Maxwell, 27, played sparingly for the Athletics in 2018 and then was designated for assignment at the beginning of September. He officially became a free agent on November 2 and has had trouble finding work in the month-plus since.

Susan Slusser of the San Francisco Chronicle reports that Maxwell fired his agent, Matt Sosnick on Thursday because he’s still jobless. According to an unnamed MLB executive Slusser spoke to, “It’s the kneeling thing that might keep him from getting another job, not the arrest. Owners aren’t going to want to deal with that whole anthem issue.”

That makes a lot of since since abusive players haven’t had too much trouble finding new work otherwise. Addison Russell, Jeurys Familia, and José Reyes, among others have either stayed with their teams or quickly found new work. Given the relatively weak catching market, had Maxwell only had the assault charge, there is no doubt he would have been signed to be a backup catcher somewhere.

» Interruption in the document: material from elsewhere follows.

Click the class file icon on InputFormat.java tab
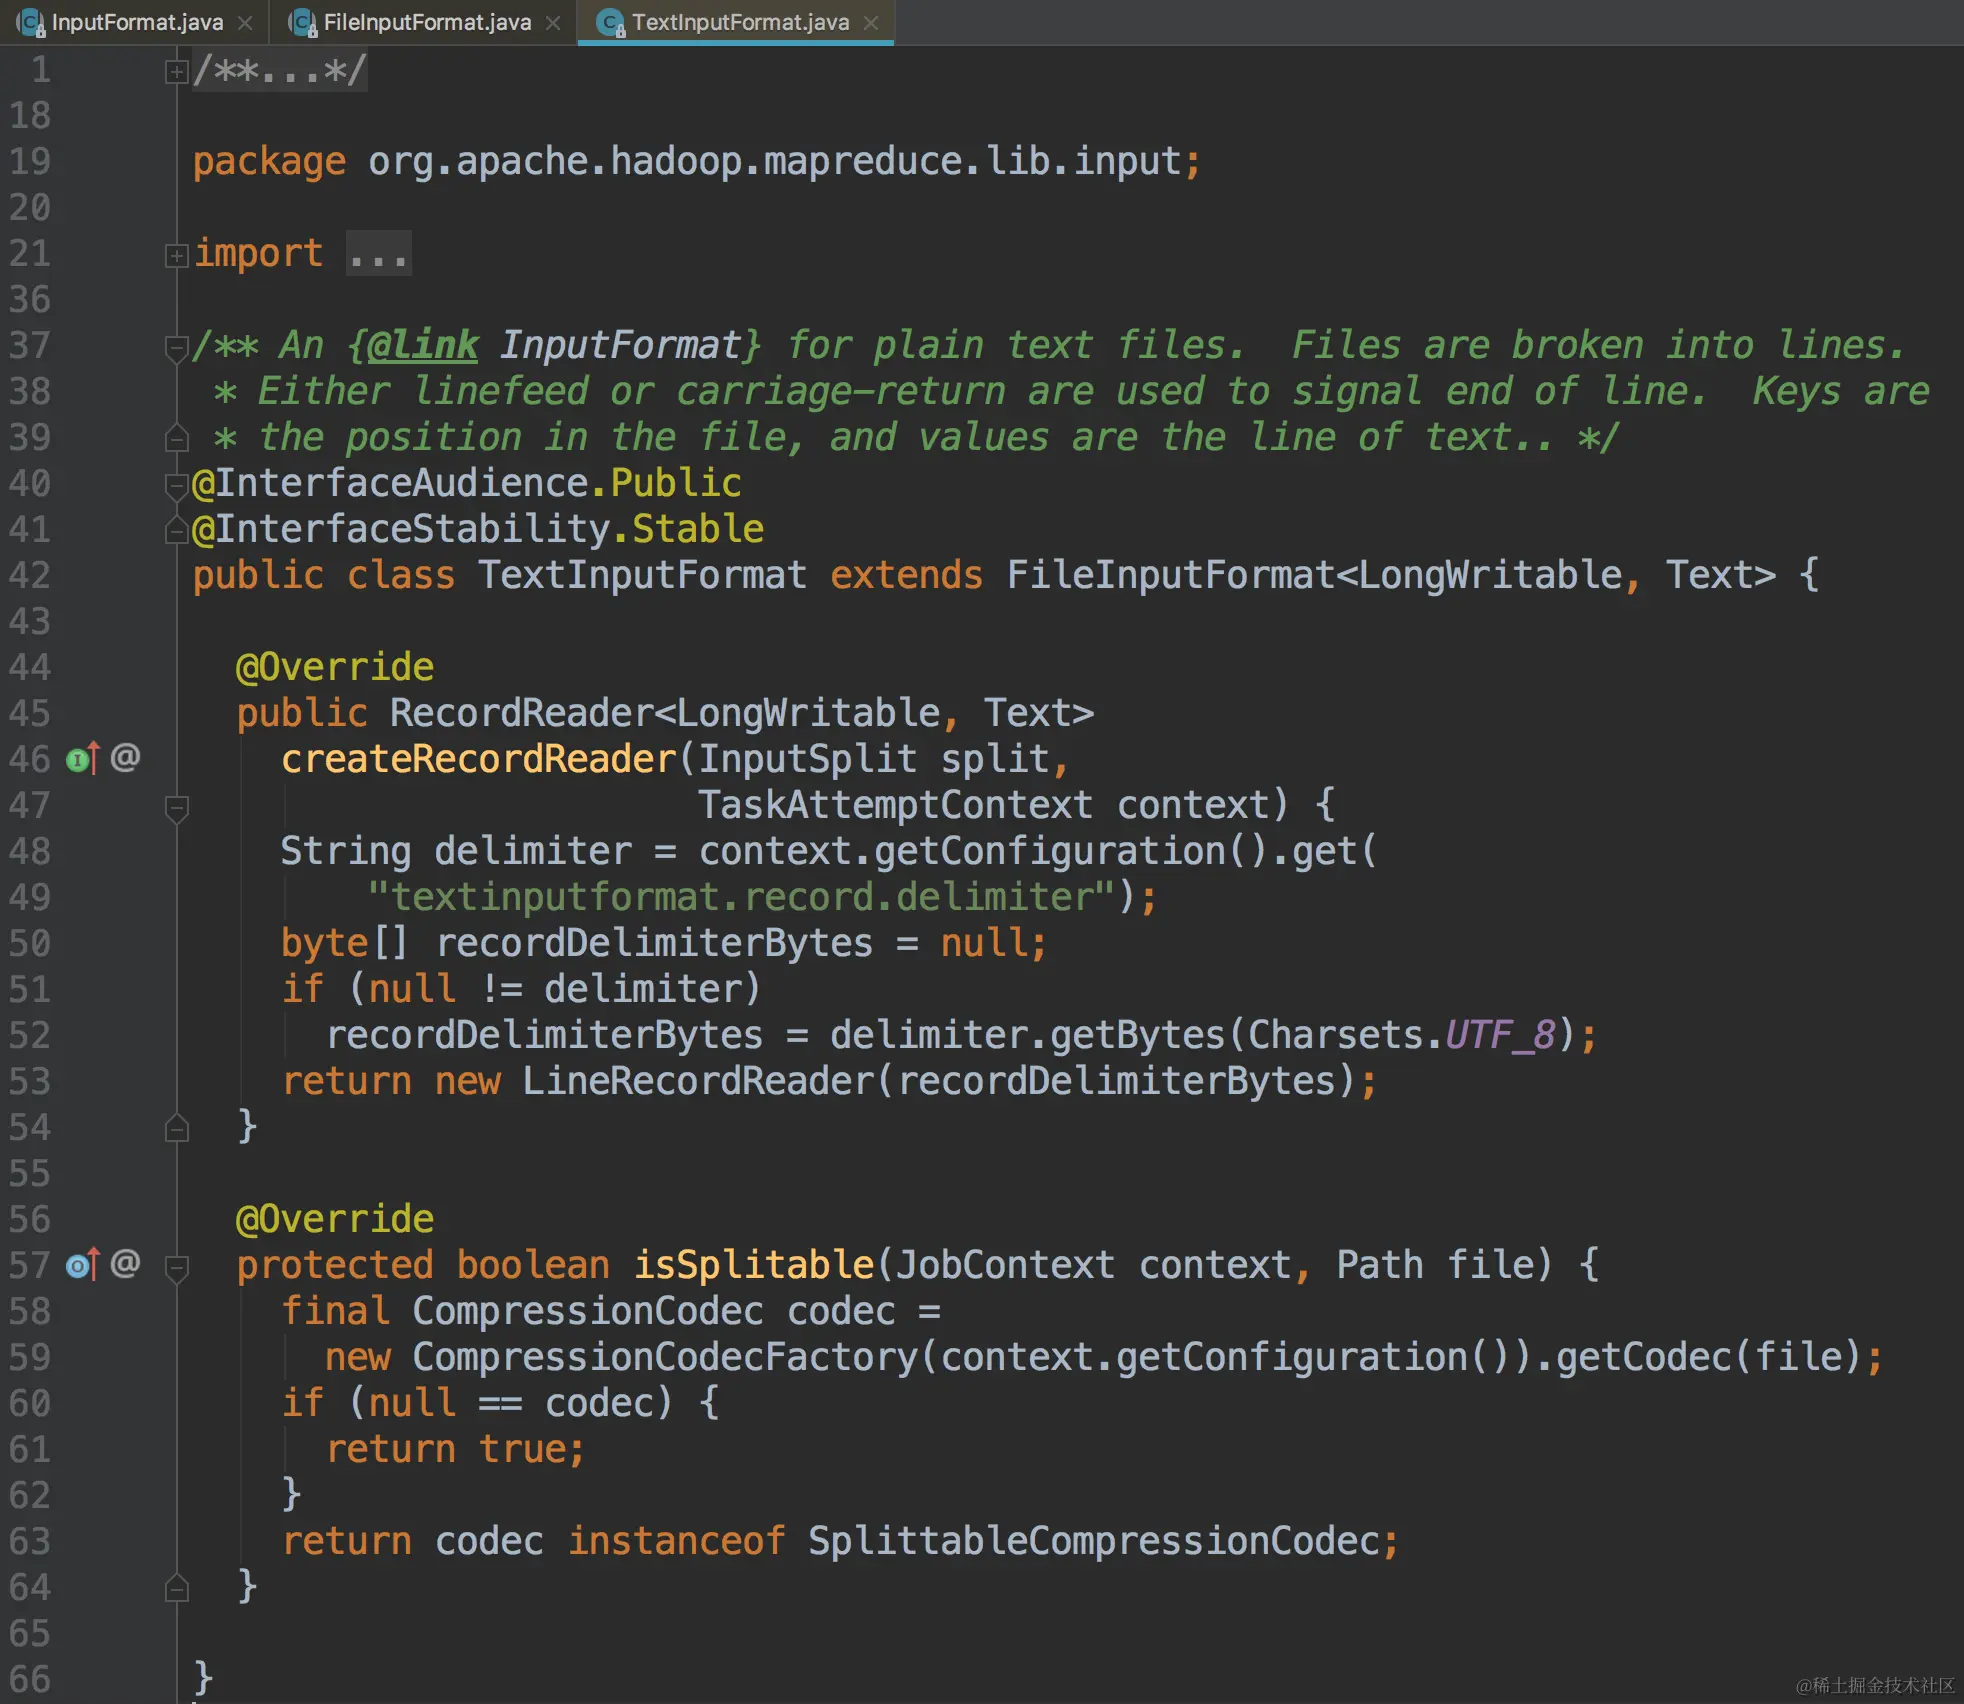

In the NFL, Colin Kaepernick — who popularized kneeling during the anthem — has remained unsigned even though teams have opted to sign and start clearly inferior quarterbacks like Mark Sanchez, Josh McCown, Ryan Fitzpatrick, Jay Cutler, Matt Barkley, and Sam Bradford, among many others. Team owners tend to run conservative in terms of politics, so they may not like the protest to begin with, then there is the public blowback to signing such a player as those who dislike such protesting make up a slight majority in the U.S., according to various polls including one done by the Washington Post.

It’s worth noting that Maxwell has a career .240/.314/.347 triple-slash line in 412 plate appearances. We’re not talking about J.T. Realmuto or Buster Posey here. That being said, there have been 15 other catchers to have put up a lower aggregate OPS since 2016 (min. 400 PA). One of those players, Derek Norris (.600 OPS since 2016), signed a minor league contract with the Tigers just three months after being suspended by Major League Baseball for violating its domestic violence policy. Makes you think.